Watch the supermodels strut for the camera and relax behind the scenes.
- Today, Calvin Klein launched its fall 2019 underwear campaign, called #MYCALVINS IRL.
- The campaign is star studded, featuring household names like Naomi Campbell and Bella Hadid.
- Through #MYCALVINS, the brand intends to both highlight and blur “the line between the public image and private realities” of what it means to be sexy.
There are fashion campaigns, and then there are Calvin Klein fashion campaigns. Today, the brand launched its fall 2019 underwear campaign, duly titled #MYCALVINS IRL, showcasing a medley of the world’s biggest stars sporting its newest undergarments.
Appealing to current culture’s collective craving for authenticity in the fashion industry, the brand writes that #MYCALVINS “celebrates two totally different perspectives of what sexy looks like. The result blurs the line between the public image and private realities of our unapologetic cast and asks the question, how do you do sexy? Perfectly filtered or IRL raw?”

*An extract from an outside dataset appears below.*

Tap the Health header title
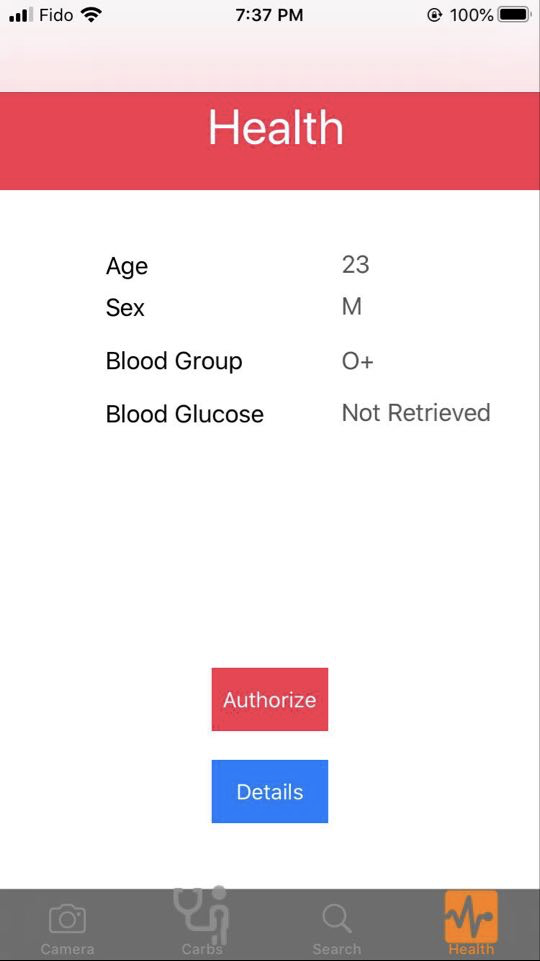276,127
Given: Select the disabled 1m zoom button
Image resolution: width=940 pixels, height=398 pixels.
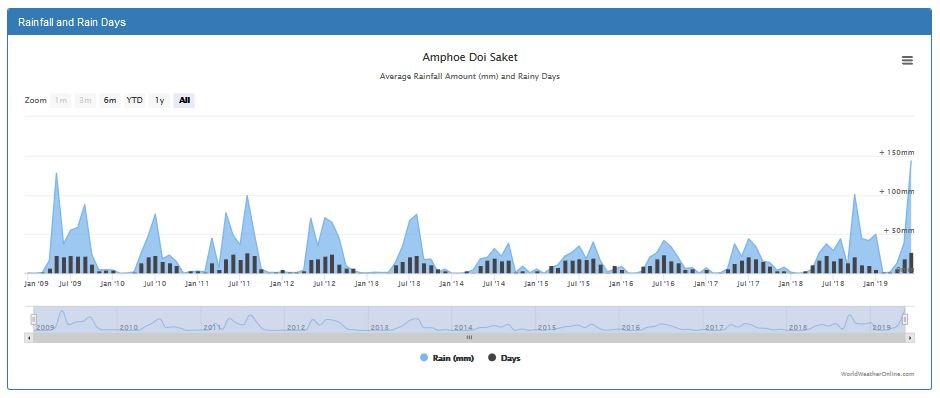Looking at the screenshot, I should [61, 100].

This question drives the campaign’s visual element, in which photos of its star-studded cast in supermodel sublimity are juxtaposed next to images in more candid and intimate settings (Bella Hadid, for example, rests her head against her shoulder in one photo then angstily scrunches her hair up while scrutinizing her form in a mirror in another). Yet, it is the campaign video that best exemplifies the ostensible dichotomy between being “perfectly filtered” and “IRL raw.”
Naomi Campbell lounges on a couch. Diplo poses for a web camera. Bella Hadid stares into a door’s peephole. Jacob Elordi takes mirror selfies. These are the scenes—flushed with color and believable mirth—that flash in between black-and-white footage of the cast clinically posing for a crew of cameras against a white backdrop.
“Each comfortable in their own skin,” the brand notes of the campaign’s cast, “and each confident in their Calvins.”
#MYCALVINS IRL doesn’t necessarily seem to ask whether or not you feel sexier with or without filters, as much as it seems to answer its own question with, “Why not both?”